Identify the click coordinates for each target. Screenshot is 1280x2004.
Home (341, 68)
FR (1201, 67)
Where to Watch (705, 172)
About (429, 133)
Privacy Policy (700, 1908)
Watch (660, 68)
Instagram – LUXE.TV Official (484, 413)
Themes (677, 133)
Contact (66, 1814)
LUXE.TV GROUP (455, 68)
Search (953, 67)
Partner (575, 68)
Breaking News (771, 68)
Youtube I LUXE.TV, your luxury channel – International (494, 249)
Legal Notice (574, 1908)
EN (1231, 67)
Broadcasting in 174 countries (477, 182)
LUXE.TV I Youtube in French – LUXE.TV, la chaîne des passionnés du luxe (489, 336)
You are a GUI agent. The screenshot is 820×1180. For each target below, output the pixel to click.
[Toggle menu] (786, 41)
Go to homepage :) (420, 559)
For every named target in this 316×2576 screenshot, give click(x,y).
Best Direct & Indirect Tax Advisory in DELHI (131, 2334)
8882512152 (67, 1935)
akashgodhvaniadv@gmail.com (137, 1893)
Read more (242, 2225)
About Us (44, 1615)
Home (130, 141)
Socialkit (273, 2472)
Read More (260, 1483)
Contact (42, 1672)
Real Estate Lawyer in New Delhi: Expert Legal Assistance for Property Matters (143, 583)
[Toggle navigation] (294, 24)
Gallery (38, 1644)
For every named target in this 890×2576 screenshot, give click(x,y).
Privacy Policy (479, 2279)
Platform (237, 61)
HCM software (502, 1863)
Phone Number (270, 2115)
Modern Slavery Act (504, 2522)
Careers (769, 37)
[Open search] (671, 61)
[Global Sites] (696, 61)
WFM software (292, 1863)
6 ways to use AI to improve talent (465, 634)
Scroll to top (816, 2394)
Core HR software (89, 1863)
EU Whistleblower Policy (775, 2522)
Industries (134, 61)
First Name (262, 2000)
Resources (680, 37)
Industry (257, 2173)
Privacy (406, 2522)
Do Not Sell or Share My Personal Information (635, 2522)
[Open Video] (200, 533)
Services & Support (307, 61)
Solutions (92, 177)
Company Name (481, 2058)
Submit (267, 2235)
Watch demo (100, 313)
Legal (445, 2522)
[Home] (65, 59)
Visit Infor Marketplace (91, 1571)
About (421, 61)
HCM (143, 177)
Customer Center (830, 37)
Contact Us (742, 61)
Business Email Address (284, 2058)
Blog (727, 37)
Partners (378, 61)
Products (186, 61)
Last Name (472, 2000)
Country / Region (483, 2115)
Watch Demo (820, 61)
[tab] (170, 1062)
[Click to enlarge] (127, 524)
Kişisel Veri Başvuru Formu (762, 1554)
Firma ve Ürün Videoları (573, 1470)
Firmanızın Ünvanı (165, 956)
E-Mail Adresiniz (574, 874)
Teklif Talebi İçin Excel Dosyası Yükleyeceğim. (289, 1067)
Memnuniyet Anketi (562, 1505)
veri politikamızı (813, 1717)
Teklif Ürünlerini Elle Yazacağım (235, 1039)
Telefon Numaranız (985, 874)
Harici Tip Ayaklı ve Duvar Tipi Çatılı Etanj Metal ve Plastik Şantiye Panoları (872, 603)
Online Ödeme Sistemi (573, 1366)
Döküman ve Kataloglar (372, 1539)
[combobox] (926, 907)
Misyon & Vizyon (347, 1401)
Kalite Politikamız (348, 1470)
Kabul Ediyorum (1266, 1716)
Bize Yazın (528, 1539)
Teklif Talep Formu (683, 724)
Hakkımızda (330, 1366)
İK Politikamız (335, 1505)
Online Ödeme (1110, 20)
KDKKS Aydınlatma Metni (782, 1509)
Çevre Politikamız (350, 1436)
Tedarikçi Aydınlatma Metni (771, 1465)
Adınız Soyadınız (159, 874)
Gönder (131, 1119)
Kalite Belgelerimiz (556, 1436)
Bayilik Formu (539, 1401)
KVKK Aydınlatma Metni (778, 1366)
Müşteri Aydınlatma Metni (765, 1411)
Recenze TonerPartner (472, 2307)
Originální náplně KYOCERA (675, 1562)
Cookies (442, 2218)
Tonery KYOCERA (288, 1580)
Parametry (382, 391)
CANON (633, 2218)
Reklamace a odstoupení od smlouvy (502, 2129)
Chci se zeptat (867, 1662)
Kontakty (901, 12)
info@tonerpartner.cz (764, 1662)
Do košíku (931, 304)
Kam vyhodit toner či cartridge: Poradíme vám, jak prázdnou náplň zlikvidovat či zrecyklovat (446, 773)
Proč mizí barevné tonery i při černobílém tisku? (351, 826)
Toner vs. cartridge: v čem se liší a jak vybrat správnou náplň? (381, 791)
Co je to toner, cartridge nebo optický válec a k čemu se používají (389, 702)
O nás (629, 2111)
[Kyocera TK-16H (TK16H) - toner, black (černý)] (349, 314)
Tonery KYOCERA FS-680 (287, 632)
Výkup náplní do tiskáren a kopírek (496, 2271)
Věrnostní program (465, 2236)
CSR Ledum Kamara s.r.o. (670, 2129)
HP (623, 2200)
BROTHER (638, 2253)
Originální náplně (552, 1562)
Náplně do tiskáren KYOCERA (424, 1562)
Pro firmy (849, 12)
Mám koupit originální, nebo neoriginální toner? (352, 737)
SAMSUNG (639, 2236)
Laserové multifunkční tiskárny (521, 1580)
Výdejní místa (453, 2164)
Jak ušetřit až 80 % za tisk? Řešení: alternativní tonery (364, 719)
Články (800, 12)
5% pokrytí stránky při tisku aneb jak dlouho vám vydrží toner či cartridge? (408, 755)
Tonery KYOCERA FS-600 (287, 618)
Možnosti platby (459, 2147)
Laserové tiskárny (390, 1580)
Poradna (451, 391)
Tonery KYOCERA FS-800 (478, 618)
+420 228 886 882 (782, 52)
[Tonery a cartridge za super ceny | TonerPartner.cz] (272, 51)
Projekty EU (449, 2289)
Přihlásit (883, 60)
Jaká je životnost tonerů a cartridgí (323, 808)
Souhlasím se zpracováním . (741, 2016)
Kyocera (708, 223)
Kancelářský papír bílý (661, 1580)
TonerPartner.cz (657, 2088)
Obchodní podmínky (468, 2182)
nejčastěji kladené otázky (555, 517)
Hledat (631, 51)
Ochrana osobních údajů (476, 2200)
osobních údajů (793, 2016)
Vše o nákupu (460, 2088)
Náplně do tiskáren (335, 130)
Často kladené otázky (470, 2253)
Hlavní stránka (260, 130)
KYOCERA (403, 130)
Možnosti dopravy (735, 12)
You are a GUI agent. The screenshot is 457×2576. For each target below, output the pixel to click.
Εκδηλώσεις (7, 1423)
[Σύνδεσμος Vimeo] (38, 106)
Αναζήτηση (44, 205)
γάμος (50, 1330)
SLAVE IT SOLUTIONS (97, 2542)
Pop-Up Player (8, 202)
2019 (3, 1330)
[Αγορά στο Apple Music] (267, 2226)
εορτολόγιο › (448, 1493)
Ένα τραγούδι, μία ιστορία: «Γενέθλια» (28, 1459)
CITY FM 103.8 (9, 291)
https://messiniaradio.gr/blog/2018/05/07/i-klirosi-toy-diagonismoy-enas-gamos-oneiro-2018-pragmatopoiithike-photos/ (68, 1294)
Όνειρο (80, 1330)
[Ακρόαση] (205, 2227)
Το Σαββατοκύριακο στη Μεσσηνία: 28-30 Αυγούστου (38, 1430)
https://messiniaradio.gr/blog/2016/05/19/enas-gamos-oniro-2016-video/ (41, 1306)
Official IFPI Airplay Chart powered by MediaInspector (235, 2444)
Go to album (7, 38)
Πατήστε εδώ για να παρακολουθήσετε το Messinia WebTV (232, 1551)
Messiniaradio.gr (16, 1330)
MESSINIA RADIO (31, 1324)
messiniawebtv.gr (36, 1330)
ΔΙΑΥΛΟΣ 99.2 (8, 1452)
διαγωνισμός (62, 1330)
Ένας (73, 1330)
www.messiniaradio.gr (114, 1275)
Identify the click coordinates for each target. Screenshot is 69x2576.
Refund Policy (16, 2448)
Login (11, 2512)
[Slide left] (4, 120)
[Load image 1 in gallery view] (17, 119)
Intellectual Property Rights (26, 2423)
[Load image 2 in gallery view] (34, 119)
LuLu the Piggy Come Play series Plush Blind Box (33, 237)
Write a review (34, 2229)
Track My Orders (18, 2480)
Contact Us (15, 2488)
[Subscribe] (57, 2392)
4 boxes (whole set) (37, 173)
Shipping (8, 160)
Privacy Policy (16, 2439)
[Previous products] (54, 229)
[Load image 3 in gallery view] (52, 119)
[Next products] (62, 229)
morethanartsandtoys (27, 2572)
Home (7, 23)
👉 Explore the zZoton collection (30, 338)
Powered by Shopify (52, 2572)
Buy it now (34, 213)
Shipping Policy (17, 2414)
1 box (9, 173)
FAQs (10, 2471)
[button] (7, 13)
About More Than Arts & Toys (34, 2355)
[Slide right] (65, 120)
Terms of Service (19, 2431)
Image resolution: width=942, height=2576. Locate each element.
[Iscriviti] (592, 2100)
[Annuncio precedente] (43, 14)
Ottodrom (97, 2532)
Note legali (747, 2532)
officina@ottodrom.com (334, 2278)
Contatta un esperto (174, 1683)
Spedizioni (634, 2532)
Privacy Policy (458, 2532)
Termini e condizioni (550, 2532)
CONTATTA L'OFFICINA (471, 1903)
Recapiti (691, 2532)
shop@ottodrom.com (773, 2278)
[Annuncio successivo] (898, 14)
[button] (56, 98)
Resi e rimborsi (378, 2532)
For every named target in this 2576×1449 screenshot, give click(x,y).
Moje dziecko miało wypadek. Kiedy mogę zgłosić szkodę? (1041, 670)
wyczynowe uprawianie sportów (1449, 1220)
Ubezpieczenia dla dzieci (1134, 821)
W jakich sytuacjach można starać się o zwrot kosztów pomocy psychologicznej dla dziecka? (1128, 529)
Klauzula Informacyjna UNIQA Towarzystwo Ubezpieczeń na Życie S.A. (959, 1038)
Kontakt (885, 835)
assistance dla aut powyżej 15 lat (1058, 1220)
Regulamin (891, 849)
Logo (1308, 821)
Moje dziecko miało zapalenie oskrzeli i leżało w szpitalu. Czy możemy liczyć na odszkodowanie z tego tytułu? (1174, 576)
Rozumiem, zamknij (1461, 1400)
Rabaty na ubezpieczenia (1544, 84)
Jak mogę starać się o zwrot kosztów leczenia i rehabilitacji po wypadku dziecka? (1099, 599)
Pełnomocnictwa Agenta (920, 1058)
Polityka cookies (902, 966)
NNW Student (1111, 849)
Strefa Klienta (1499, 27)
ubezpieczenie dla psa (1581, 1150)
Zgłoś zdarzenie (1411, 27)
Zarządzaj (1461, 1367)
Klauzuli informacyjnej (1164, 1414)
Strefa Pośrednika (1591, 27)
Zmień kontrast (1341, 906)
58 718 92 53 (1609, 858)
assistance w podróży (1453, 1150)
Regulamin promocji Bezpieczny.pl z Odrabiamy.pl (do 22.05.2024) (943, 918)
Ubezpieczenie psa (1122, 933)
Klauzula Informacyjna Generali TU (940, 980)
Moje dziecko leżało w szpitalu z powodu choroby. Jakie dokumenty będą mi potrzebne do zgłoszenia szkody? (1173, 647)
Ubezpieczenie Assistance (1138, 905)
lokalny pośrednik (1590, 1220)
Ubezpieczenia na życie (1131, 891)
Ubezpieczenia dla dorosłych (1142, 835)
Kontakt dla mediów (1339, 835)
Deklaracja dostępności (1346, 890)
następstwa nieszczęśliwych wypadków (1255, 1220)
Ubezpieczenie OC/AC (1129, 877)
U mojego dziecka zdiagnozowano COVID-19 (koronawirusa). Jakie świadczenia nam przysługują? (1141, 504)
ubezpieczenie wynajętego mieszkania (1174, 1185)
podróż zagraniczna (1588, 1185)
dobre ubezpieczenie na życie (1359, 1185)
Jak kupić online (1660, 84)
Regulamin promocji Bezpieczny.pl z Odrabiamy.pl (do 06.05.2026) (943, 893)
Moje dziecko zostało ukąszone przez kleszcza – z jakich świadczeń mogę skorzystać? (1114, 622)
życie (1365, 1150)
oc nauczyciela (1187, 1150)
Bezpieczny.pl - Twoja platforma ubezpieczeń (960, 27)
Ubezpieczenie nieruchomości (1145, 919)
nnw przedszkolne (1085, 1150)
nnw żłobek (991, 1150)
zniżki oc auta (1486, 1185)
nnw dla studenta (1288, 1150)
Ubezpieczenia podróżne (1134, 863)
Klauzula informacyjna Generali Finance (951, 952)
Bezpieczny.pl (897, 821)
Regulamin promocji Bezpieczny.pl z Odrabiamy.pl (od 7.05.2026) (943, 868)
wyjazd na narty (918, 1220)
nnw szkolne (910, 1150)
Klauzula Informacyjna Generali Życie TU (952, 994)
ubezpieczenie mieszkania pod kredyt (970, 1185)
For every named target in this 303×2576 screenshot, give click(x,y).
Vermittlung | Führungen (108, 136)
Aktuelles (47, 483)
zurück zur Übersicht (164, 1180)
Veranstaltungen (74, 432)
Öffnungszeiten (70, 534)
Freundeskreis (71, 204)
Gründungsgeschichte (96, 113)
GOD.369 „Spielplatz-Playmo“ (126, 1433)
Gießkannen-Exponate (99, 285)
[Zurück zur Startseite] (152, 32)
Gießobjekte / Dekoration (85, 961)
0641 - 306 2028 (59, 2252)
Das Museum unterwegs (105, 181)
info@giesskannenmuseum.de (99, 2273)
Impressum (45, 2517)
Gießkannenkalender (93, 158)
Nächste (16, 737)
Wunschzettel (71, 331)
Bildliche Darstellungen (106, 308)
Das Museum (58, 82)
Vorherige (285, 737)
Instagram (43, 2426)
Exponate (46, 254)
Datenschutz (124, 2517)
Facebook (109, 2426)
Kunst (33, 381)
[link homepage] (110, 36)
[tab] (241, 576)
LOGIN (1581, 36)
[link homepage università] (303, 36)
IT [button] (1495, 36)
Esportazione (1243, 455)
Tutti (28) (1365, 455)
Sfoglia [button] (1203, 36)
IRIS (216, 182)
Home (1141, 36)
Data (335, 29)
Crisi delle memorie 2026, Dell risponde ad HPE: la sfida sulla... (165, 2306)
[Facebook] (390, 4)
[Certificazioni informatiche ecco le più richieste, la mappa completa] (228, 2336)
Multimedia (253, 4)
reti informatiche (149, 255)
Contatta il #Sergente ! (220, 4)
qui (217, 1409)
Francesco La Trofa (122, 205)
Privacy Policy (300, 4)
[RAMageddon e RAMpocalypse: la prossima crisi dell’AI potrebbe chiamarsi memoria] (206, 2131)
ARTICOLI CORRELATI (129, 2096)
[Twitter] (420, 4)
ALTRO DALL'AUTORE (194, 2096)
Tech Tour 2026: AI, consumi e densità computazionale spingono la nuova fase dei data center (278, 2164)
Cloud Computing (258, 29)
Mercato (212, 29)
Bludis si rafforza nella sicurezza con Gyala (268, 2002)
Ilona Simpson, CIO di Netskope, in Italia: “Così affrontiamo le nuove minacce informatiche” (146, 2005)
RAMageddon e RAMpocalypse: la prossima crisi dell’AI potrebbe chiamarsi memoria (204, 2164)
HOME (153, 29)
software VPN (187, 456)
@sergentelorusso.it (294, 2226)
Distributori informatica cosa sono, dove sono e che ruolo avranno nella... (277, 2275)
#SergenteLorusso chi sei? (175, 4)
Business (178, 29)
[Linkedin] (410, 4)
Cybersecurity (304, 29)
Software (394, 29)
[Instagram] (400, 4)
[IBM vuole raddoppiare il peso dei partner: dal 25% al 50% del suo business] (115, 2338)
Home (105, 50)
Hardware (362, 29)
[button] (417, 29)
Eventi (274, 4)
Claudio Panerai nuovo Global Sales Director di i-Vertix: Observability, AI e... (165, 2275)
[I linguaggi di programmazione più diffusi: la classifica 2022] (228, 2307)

• • • • •

> What is being asked: Indicate how many lines of the material contain the string "Kalite", giving the number and nothing more.

> Result of the task: 2